* _What is required_: Please swap "computer-use agent" for "screen assistant" in the rows below and leave everything else unchanged.

* _Input data_:

● ● ● ● ●

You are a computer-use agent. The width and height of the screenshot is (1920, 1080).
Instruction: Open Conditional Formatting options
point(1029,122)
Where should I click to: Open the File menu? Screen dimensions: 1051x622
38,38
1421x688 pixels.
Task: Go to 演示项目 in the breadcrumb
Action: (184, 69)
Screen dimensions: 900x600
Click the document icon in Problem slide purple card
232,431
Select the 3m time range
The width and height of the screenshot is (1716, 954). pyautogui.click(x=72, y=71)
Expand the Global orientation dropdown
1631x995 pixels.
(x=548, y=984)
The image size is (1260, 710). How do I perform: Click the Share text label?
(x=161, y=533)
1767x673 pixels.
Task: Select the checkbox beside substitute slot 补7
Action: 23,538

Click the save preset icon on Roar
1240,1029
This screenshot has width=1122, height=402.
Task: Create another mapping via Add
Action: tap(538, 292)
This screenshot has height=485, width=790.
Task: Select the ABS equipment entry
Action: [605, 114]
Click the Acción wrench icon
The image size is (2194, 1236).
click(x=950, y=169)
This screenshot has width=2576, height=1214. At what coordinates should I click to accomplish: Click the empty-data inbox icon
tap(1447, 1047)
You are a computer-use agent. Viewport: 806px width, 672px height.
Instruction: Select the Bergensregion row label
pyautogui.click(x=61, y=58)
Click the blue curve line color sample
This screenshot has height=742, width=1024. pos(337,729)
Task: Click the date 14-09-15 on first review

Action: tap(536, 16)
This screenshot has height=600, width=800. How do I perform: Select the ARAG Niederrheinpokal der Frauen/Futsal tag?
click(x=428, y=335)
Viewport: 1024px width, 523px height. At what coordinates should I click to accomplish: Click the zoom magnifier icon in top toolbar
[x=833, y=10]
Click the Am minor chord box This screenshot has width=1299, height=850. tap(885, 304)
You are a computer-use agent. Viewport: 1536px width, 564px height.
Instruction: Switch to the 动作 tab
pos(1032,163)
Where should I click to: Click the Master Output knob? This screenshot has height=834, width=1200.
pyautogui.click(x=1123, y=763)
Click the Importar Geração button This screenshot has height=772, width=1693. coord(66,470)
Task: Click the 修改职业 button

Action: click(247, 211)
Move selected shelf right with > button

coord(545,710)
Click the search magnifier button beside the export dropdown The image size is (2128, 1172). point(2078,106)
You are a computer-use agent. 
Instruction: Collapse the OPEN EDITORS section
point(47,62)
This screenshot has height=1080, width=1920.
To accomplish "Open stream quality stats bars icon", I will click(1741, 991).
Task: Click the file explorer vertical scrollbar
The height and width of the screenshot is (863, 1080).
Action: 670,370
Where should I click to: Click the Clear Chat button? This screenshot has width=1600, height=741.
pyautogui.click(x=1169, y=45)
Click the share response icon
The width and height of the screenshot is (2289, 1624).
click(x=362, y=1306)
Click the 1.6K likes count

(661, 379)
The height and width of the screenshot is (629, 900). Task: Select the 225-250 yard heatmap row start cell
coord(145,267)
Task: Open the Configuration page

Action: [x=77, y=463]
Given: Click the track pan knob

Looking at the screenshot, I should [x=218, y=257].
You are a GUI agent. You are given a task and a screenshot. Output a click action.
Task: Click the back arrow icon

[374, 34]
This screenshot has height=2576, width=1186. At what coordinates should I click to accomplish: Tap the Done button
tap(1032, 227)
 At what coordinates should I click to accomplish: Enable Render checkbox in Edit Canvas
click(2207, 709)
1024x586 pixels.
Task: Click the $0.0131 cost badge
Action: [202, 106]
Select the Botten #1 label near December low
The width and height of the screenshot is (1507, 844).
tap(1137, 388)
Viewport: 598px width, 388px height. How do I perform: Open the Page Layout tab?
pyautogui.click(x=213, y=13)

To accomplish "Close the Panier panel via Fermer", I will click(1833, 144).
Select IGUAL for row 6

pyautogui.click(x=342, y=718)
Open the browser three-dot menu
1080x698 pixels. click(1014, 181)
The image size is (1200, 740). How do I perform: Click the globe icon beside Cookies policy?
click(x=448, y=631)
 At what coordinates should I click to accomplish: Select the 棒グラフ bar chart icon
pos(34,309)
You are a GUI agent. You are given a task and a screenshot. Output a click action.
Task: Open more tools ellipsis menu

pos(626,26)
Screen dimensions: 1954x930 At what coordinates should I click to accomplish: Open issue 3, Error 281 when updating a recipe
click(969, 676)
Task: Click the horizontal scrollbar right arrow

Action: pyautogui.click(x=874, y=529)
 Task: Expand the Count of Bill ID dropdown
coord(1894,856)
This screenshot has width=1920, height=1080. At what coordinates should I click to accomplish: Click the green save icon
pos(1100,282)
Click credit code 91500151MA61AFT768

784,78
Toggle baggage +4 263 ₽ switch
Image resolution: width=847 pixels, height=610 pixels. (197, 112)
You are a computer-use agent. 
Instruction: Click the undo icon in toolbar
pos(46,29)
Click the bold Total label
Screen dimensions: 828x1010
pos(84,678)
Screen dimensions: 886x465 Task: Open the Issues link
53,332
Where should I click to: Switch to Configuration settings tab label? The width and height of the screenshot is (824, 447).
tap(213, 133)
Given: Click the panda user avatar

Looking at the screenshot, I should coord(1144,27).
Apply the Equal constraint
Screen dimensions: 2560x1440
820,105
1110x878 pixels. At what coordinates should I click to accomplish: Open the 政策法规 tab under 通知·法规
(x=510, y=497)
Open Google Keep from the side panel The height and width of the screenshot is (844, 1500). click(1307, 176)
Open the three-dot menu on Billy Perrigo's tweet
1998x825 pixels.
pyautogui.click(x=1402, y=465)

● ● ● ● ●

* _Answer for the task_:
You are a screen assistant. The width and height of the screenshot is (1920, 1080).
Instruction: Open Conditional Formatting options
point(1029,122)
Where should I click to: Open the File menu? Screen dimensions: 1051x622
38,38
1421x688 pixels.
Task: Go to 演示项目 in the breadcrumb
Action: (184, 69)
Screen dimensions: 900x600
Click the document icon in Problem slide purple card
232,431
Select the 3m time range
The width and height of the screenshot is (1716, 954). pyautogui.click(x=72, y=71)
Expand the Global orientation dropdown
1631x995 pixels.
(x=548, y=984)
The image size is (1260, 710). How do I perform: Click the Share text label?
(x=161, y=533)
1767x673 pixels.
Task: Select the checkbox beside substitute slot 补7
Action: 23,538

Click the save preset icon on Roar
1240,1029
This screenshot has width=1122, height=402.
Task: Create another mapping via Add
Action: tap(538, 292)
This screenshot has height=485, width=790.
Task: Select the ABS equipment entry
Action: [605, 114]
Click the Acción wrench icon
The image size is (2194, 1236).
click(x=950, y=169)
This screenshot has width=2576, height=1214. At what coordinates should I click to accomplish: Click the empty-data inbox icon
tap(1447, 1047)
You are a screen assistant. Viewport: 806px width, 672px height.
Instruction: Select the Bergensregion row label
pyautogui.click(x=61, y=58)
Click the blue curve line color sample
This screenshot has height=742, width=1024. pos(337,729)
Task: Click the date 14-09-15 on first review

Action: tap(536, 16)
This screenshot has height=600, width=800. How do I perform: Select the ARAG Niederrheinpokal der Frauen/Futsal tag?
click(x=428, y=335)
Viewport: 1024px width, 523px height. At what coordinates should I click to accomplish: Click the zoom magnifier icon in top toolbar
[x=833, y=10]
Click the Am minor chord box This screenshot has width=1299, height=850. tap(885, 304)
You are a screen assistant. Viewport: 1536px width, 564px height.
Instruction: Switch to the 动作 tab
pos(1032,163)
Where should I click to: Click the Master Output knob? This screenshot has height=834, width=1200.
pyautogui.click(x=1123, y=763)
Click the Importar Geração button This screenshot has height=772, width=1693. coord(66,470)
Task: Click the 修改职业 button

Action: click(247, 211)
Move selected shelf right with > button

coord(545,710)
Click the search magnifier button beside the export dropdown The image size is (2128, 1172). point(2078,106)
You are a screen assistant. 
Instruction: Collapse the OPEN EDITORS section
point(47,62)
This screenshot has height=1080, width=1920.
To accomplish "Open stream quality stats bars icon", I will click(1741, 991).
Task: Click the file explorer vertical scrollbar
The height and width of the screenshot is (863, 1080).
Action: 670,370
Where should I click to: Click the Clear Chat button? This screenshot has width=1600, height=741.
pyautogui.click(x=1169, y=45)
Click the share response icon
The width and height of the screenshot is (2289, 1624).
click(x=362, y=1306)
Click the 1.6K likes count

(661, 379)
The height and width of the screenshot is (629, 900). Task: Select the 225-250 yard heatmap row start cell
coord(145,267)
Task: Open the Configuration page

Action: [x=77, y=463]
Given: Click the track pan knob

Looking at the screenshot, I should [x=218, y=257].
You are a GUI agent. You are given a task and a screenshot. Output a click action.
Task: Click the back arrow icon

[374, 34]
This screenshot has height=2576, width=1186. At what coordinates should I click to accomplish: Tap the Done button
tap(1032, 227)
 At what coordinates should I click to accomplish: Enable Render checkbox in Edit Canvas
click(2207, 709)
1024x586 pixels.
Task: Click the $0.0131 cost badge
Action: [202, 106]
Select the Botten #1 label near December low
The width and height of the screenshot is (1507, 844).
tap(1137, 388)
Viewport: 598px width, 388px height. How do I perform: Open the Page Layout tab?
pyautogui.click(x=213, y=13)

To accomplish "Close the Panier panel via Fermer", I will click(1833, 144).
Select IGUAL for row 6

pyautogui.click(x=342, y=718)
Open the browser three-dot menu
1080x698 pixels. click(1014, 181)
The image size is (1200, 740). How do I perform: Click the globe icon beside Cookies policy?
click(x=448, y=631)
 At what coordinates should I click to accomplish: Select the 棒グラフ bar chart icon
pos(34,309)
You are a GUI agent. You are given a task and a screenshot. Output a click action.
Task: Open more tools ellipsis menu

pos(626,26)
Screen dimensions: 1954x930 At what coordinates should I click to accomplish: Open issue 3, Error 281 when updating a recipe
click(969, 676)
Task: Click the horizontal scrollbar right arrow

Action: pyautogui.click(x=874, y=529)
 Task: Expand the Count of Bill ID dropdown
coord(1894,856)
This screenshot has width=1920, height=1080. At what coordinates should I click to accomplish: Click the green save icon
pos(1100,282)
Click credit code 91500151MA61AFT768

784,78
Toggle baggage +4 263 ₽ switch
Image resolution: width=847 pixels, height=610 pixels. (197, 112)
You are a screen assistant. 
Instruction: Click the undo icon in toolbar
pos(46,29)
Click the bold Total label
Screen dimensions: 828x1010
pos(84,678)
Screen dimensions: 886x465 Task: Open the Issues link
53,332
Where should I click to: Switch to Configuration settings tab label? The width and height of the screenshot is (824, 447).
tap(213, 133)
Given: Click the panda user avatar

Looking at the screenshot, I should coord(1144,27).
Apply the Equal constraint
Screen dimensions: 2560x1440
820,105
1110x878 pixels. At what coordinates should I click to accomplish: Open the 政策法规 tab under 通知·法规
(x=510, y=497)
Open Google Keep from the side panel The height and width of the screenshot is (844, 1500). click(1307, 176)
Open the three-dot menu on Billy Perrigo's tweet
1998x825 pixels.
pyautogui.click(x=1402, y=465)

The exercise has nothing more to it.